> _What you will do_
The expected output is a copy of every line in the records with the string "dialog".

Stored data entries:
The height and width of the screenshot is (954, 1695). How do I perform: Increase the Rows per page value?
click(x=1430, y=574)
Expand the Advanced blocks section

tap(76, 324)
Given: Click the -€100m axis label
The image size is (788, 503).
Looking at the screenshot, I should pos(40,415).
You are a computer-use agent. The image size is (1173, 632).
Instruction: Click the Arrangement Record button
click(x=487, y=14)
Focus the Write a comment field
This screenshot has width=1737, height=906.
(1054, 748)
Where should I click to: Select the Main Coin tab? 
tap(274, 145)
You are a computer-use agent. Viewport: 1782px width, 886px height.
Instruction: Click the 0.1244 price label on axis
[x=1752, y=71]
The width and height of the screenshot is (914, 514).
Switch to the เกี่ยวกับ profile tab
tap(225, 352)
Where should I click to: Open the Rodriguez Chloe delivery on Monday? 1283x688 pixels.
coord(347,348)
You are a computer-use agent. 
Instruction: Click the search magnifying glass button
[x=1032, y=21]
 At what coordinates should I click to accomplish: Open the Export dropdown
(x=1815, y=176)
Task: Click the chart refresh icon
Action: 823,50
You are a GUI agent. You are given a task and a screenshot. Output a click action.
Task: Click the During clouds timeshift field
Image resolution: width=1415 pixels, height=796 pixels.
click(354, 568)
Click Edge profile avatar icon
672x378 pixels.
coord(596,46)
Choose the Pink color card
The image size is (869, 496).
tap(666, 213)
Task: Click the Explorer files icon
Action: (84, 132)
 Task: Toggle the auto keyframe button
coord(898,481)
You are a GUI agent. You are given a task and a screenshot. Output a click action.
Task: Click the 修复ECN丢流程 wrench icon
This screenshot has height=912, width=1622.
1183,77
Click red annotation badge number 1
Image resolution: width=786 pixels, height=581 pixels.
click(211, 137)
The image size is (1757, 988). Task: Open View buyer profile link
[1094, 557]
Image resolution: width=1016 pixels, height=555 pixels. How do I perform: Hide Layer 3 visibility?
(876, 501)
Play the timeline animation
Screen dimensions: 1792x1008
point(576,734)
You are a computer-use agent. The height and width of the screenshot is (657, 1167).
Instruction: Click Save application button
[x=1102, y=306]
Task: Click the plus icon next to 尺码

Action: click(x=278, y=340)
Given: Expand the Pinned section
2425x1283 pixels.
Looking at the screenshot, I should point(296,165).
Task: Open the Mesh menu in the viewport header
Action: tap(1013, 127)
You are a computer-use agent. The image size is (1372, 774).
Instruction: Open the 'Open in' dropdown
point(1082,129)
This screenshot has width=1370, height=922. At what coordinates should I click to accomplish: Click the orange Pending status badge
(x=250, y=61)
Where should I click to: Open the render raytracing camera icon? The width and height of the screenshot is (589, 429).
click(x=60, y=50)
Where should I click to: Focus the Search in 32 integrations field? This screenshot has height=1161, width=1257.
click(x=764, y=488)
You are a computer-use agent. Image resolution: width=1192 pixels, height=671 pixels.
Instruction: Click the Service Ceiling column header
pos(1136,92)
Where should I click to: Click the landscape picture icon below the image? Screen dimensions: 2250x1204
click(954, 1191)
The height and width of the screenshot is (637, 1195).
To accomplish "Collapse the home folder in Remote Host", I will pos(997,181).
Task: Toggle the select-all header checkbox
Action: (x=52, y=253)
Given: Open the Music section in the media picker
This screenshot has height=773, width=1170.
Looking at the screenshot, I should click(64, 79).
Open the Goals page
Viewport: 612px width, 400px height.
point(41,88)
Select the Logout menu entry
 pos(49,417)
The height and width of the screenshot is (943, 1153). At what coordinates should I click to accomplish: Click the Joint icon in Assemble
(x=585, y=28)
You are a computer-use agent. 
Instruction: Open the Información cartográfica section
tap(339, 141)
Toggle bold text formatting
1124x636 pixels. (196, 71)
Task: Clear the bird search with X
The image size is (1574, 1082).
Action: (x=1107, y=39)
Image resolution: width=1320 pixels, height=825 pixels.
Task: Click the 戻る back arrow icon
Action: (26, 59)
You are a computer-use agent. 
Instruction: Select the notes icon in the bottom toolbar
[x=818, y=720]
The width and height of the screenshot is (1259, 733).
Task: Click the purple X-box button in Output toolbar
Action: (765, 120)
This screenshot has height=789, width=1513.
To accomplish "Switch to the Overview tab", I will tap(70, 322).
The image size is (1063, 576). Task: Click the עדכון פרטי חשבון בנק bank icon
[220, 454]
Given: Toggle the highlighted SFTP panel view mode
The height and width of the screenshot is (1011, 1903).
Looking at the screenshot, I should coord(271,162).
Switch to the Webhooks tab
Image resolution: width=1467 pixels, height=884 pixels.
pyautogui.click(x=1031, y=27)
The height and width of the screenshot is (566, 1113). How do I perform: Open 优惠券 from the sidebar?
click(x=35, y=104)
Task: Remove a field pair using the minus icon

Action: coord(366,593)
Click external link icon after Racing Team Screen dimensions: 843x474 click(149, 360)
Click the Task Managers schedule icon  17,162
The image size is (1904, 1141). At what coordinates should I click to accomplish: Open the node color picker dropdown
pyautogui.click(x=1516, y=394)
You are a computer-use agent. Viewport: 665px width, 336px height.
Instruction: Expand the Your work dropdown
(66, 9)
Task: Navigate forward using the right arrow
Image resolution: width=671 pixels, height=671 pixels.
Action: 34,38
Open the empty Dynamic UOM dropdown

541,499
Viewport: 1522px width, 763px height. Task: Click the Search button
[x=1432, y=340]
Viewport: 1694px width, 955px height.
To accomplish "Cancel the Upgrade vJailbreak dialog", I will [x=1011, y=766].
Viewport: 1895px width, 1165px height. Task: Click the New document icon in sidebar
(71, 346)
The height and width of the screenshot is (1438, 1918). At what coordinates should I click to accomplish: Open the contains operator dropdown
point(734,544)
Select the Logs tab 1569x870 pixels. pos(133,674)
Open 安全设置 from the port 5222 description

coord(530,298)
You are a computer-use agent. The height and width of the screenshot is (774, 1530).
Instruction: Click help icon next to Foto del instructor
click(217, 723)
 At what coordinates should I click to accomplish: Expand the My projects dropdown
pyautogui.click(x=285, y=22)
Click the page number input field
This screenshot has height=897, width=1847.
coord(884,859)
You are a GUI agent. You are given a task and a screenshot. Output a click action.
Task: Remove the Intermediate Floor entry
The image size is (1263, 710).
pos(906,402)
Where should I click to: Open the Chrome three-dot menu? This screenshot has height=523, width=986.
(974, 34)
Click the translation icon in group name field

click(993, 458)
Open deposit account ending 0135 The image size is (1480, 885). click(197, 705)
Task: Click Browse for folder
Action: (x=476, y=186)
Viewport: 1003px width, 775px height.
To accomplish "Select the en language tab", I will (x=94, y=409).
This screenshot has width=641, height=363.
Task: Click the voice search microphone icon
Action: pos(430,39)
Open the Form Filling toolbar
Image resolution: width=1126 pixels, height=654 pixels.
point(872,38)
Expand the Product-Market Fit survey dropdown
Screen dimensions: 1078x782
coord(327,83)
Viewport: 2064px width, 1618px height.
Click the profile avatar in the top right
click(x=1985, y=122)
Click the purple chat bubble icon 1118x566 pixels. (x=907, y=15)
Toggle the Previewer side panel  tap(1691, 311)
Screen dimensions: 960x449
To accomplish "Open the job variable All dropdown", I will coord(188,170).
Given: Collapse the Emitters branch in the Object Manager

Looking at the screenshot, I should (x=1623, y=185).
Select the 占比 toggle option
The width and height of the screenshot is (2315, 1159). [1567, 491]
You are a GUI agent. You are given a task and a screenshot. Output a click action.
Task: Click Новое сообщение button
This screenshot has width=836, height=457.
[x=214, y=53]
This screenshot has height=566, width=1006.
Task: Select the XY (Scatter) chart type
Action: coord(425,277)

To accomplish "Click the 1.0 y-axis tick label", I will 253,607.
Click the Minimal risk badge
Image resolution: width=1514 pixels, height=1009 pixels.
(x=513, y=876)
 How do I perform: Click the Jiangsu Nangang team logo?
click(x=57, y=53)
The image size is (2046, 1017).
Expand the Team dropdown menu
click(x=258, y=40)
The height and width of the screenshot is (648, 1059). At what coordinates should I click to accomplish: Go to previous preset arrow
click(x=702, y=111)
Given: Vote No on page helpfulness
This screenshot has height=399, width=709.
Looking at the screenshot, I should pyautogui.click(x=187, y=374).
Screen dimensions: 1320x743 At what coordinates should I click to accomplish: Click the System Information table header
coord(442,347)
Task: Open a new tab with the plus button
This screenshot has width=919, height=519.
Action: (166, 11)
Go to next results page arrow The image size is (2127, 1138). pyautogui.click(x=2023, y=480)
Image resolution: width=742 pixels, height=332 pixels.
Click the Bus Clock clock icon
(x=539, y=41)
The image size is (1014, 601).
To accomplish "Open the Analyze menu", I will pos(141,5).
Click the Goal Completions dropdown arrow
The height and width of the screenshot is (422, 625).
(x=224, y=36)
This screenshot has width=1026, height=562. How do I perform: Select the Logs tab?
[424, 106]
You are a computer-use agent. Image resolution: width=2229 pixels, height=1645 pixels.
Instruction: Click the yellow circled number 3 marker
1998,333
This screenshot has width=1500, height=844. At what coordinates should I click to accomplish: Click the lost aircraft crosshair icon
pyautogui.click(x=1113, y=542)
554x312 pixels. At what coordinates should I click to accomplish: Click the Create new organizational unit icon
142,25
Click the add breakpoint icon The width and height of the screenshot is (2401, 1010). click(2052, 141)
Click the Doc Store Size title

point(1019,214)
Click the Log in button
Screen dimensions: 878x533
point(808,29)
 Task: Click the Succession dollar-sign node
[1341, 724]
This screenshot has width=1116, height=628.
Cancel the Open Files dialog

> _Finished task_
To accomplish "Cancel the Upgrade vJailbreak dialog", I will [x=1011, y=766].
Cancel the Open Files dialog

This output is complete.